Various Artists, The London American Label: Year by Year 1956 (Ace CDCHD 1347, 2012)

  1. Rip It Up – Little Richard (HLO 8336)
  2. Soldier of Fortune – The Drifters (HLE 8344)
  3. All the Time – Werly Fairburn and the Delta Boys (HLC 8349)
  4. The Chicken and the Hawk – Joe Turner (HLE 8332)
  5. Down Bound Train – Chuck Berry (HLU 8275)
  6. See You Later Alligator – Bobby Charles (HLU 8247)
  7. One Night – Smiley Lewis (HLU 8312)
  8. Theme from ‘The Threepenny Opera’ (Moritat) – Billy Vaughn and His Orchestra (HLD 8238)
  9. The Ballad of Davy Crockett – Bill Hayes (HLA 8220)
  10. I’ll Be True – Faye Adams (HLU 8339)
  11. Seven Days – Clyde McPhatter (HLE 8250)
  12. From the Bottom of My Heart – The Clovers (HLE 8334)
  13. Chain Gang – Bobby Scott (HL 8254)
  14. Daddy-O – The Fontane Sisters (HLD 8225)
  15. Honey Don’t – Carl Perkins (HLU 8271)
  16. The Wilder Your Heart Beats, The Sweeter Your Love (HLU 8351)
  17. Baby, Baby, All the Time – Julie London (HLU 8279)
  18. Gee Whittakers – Pat Boone (HLU 8233)
  19. Walking the Blues – Willie Dixon and the All-Stars (HLU 8297)
  20. Fireball Mail – Mac Wiseman (HLU 8259)
  21. Trying – The Hilltoppers (HLD 8298)
  22. When My Dream Boat Comes Home – Fats Domino (HLU 8309)
  23. Get Up!
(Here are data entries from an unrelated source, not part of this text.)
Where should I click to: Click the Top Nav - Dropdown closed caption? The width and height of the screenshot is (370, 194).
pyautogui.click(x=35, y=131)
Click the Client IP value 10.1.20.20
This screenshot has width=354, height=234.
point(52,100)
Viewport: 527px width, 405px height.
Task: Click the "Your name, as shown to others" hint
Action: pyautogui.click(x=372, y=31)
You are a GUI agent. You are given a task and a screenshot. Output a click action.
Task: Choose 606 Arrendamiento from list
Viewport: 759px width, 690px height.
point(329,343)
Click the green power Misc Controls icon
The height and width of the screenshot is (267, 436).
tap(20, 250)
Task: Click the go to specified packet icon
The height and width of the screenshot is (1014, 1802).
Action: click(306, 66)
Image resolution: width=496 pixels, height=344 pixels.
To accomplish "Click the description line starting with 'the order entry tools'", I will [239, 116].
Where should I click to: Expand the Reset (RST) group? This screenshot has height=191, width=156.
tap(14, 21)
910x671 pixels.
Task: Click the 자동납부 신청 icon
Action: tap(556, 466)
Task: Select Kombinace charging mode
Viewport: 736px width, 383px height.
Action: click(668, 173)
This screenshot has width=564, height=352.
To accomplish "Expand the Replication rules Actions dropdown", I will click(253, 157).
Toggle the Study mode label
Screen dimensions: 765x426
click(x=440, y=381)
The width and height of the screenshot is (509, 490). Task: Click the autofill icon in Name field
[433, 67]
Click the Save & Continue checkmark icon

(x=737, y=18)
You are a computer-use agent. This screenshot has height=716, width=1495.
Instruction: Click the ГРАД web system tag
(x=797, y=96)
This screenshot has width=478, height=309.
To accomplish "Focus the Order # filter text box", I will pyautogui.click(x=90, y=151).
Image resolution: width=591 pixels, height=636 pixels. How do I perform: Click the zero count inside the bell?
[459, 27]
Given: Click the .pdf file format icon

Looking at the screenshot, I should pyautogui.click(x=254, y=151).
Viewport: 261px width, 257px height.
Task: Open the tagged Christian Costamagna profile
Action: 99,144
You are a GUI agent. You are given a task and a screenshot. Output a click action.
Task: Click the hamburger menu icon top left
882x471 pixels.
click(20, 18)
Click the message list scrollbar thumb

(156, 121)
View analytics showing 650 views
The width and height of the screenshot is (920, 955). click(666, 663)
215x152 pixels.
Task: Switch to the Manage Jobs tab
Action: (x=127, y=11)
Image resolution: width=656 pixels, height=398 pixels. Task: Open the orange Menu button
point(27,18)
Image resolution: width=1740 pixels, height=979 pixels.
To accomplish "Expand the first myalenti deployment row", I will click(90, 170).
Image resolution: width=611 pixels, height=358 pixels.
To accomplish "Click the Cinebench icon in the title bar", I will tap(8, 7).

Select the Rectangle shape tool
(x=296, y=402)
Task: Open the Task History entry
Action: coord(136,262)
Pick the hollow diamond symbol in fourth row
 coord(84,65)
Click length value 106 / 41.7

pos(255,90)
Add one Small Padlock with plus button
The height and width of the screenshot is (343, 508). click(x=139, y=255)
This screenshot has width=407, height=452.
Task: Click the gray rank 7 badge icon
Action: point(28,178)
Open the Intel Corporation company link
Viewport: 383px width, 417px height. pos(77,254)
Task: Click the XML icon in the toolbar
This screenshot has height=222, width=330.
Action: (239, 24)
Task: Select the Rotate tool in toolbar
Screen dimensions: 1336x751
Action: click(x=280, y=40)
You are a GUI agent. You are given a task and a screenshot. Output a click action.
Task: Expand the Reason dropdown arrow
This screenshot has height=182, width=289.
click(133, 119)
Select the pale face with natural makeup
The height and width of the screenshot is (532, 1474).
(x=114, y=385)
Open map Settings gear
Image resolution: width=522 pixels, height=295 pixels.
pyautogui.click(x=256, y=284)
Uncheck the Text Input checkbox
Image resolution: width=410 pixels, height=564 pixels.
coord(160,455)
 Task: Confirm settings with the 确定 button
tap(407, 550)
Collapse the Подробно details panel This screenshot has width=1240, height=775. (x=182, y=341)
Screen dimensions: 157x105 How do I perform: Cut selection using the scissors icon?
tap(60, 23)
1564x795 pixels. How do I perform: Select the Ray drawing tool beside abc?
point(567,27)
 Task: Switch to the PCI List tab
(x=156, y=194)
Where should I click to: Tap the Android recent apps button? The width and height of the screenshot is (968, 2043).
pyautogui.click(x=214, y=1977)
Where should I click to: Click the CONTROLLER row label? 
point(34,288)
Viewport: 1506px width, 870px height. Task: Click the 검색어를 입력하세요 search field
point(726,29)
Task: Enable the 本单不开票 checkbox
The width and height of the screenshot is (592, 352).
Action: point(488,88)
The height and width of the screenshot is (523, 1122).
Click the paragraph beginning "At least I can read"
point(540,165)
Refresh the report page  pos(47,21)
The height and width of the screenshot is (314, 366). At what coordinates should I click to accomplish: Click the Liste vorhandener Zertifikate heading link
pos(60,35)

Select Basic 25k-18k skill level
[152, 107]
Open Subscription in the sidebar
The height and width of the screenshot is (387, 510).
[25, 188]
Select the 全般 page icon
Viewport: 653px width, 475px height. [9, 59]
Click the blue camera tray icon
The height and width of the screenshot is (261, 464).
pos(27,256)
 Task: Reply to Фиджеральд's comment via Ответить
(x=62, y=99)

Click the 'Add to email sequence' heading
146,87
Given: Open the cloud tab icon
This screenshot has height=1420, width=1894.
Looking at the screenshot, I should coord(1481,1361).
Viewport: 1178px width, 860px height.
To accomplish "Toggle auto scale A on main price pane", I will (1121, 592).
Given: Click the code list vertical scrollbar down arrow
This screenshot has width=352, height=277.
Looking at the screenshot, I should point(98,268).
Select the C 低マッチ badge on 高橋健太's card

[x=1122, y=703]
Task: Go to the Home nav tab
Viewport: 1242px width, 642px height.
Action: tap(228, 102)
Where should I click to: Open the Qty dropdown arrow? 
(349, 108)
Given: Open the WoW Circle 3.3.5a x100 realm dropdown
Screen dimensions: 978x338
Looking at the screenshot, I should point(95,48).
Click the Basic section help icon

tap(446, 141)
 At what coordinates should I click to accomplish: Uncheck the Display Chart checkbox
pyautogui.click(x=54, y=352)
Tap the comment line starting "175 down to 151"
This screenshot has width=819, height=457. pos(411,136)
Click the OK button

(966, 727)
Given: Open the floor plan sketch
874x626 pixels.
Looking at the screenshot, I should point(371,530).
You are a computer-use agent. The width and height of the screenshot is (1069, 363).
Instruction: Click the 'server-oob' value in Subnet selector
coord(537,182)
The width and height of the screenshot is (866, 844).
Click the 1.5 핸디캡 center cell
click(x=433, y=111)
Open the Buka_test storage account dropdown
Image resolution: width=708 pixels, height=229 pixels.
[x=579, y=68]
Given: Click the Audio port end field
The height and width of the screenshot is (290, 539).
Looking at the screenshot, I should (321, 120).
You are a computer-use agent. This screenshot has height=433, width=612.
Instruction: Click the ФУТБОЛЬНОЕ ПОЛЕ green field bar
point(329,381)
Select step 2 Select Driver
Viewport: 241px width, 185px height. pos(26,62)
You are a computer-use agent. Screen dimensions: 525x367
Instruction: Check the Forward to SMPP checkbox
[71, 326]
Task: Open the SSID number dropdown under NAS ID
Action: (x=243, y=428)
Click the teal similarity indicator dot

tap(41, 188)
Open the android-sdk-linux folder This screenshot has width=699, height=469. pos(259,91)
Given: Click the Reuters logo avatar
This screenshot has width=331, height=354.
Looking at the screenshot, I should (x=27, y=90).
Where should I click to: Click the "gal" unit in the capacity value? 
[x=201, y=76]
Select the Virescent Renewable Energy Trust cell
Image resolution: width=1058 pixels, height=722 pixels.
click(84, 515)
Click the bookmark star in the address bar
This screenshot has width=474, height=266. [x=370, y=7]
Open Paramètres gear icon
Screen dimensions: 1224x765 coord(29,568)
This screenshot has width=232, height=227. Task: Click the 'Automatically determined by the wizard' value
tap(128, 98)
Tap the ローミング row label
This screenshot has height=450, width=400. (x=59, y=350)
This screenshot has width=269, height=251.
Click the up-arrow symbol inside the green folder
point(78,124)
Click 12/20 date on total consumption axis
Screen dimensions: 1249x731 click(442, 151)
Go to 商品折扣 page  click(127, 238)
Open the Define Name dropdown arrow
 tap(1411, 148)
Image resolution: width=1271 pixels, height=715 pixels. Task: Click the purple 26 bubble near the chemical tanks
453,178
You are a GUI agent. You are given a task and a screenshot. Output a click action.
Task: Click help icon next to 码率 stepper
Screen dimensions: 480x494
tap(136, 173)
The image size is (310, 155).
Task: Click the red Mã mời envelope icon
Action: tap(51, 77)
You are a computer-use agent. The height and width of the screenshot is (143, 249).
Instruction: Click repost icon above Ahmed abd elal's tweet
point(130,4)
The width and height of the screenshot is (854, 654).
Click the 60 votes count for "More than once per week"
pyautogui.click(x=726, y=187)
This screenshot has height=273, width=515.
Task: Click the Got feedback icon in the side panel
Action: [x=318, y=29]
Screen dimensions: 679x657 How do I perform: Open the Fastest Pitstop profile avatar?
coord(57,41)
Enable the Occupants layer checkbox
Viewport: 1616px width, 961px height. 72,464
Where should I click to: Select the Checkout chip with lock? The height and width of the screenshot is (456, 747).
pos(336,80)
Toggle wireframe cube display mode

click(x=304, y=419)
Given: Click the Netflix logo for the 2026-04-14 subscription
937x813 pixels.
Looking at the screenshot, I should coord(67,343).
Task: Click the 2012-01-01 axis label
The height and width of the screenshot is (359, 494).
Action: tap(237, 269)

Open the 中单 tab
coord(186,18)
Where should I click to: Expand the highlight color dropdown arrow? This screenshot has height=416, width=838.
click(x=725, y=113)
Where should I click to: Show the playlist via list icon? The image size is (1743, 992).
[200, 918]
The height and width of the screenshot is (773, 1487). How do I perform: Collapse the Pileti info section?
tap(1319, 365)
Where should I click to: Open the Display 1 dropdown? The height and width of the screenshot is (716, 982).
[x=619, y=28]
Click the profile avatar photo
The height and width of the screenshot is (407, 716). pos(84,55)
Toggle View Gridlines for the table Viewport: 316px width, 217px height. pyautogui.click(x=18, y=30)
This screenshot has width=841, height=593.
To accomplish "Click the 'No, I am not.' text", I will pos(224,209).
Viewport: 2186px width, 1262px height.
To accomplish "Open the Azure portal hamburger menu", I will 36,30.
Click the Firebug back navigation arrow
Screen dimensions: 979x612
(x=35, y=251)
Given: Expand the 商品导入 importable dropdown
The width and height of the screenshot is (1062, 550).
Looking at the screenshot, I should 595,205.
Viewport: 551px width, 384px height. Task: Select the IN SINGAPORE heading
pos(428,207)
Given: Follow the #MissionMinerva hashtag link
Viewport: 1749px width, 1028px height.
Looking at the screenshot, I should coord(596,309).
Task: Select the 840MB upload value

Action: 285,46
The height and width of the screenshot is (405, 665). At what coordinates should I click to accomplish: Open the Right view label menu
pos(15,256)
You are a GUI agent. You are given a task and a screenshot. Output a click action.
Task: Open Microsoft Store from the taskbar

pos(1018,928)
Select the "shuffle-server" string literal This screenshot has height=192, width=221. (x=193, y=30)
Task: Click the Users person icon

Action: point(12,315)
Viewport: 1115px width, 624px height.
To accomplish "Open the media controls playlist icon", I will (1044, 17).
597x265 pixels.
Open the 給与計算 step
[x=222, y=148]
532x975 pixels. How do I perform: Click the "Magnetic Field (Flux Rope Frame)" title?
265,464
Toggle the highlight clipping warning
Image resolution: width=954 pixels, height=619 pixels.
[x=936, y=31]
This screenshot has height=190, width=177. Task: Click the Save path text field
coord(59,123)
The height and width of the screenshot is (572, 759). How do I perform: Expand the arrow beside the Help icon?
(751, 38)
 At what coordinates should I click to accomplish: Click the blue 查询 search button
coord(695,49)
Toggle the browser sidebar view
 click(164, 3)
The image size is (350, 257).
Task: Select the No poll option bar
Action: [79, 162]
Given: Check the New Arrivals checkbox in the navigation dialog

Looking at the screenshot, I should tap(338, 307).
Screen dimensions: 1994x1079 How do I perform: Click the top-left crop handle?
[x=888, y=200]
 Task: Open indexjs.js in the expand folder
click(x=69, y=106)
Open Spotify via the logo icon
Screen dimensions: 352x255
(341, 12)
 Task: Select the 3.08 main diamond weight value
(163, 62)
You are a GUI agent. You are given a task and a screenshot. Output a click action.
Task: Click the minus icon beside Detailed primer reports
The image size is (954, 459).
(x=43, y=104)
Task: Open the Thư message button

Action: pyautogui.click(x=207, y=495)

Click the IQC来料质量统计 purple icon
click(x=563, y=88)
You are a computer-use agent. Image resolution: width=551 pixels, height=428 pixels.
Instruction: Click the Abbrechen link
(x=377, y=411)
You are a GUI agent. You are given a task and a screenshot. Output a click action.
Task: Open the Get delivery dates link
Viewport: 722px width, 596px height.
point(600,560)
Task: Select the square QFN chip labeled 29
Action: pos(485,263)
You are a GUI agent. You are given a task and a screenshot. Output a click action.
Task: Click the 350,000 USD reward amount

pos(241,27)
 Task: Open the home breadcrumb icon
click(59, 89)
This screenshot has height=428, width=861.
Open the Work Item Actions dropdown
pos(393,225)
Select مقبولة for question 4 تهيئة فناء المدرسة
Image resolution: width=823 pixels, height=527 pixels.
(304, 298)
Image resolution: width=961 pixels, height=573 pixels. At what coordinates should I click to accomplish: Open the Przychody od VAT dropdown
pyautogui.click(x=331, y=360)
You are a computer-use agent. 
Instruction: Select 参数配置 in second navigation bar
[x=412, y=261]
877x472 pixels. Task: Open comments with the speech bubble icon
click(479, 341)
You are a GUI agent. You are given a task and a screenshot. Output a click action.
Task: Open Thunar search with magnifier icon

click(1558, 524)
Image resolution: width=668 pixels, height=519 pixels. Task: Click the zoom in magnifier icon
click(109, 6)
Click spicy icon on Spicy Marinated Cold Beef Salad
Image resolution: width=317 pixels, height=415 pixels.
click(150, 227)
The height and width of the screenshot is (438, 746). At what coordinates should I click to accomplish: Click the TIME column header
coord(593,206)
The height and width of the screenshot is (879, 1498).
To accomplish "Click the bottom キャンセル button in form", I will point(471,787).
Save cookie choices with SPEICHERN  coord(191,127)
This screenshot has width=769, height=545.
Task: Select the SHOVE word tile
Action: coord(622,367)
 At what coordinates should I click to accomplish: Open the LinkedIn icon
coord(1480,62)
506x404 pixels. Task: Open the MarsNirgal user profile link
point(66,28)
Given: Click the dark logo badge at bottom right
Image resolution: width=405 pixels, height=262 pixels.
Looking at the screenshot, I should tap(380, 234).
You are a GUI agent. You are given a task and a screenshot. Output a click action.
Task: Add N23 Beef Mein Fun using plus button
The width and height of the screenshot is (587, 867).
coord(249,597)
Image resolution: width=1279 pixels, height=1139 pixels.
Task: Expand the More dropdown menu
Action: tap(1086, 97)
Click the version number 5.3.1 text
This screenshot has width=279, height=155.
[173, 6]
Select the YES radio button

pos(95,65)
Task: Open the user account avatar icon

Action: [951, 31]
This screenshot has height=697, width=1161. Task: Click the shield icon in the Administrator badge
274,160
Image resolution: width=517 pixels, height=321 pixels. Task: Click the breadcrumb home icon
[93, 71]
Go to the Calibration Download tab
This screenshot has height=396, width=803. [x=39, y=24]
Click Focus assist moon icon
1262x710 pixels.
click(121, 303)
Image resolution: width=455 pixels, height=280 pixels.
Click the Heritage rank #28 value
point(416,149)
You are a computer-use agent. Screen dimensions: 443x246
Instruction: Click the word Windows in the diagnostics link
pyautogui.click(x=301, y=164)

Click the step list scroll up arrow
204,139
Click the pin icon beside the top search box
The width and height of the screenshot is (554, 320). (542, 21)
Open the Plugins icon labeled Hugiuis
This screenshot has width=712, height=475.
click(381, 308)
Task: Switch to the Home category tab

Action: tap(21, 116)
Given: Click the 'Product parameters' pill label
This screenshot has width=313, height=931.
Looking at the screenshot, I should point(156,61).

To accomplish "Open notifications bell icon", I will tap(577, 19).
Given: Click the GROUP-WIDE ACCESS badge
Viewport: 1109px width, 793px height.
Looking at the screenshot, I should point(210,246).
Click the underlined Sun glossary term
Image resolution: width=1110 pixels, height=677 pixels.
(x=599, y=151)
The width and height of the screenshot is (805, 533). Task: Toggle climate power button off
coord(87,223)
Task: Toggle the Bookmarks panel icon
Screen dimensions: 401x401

Get Up! (You Sleepy Head) – Lavern Baker and the Gliders (HLE 8260)
  24. Underway – Tom Tall (HLU 8231)
  25. Ivory Tower – Cathy Carr (HLH 8274)
  26. Hen Pecked – Larry Evans (HLU 8269)
  27. Canadian Sunset – Andy Williams (HLA 8315)
  28. Out of this World with Flying Saucers Pts. 1 & 2 – Dave Barry and Sara Bener (HLU 8234)

All tracks released in 1956 on the London American label.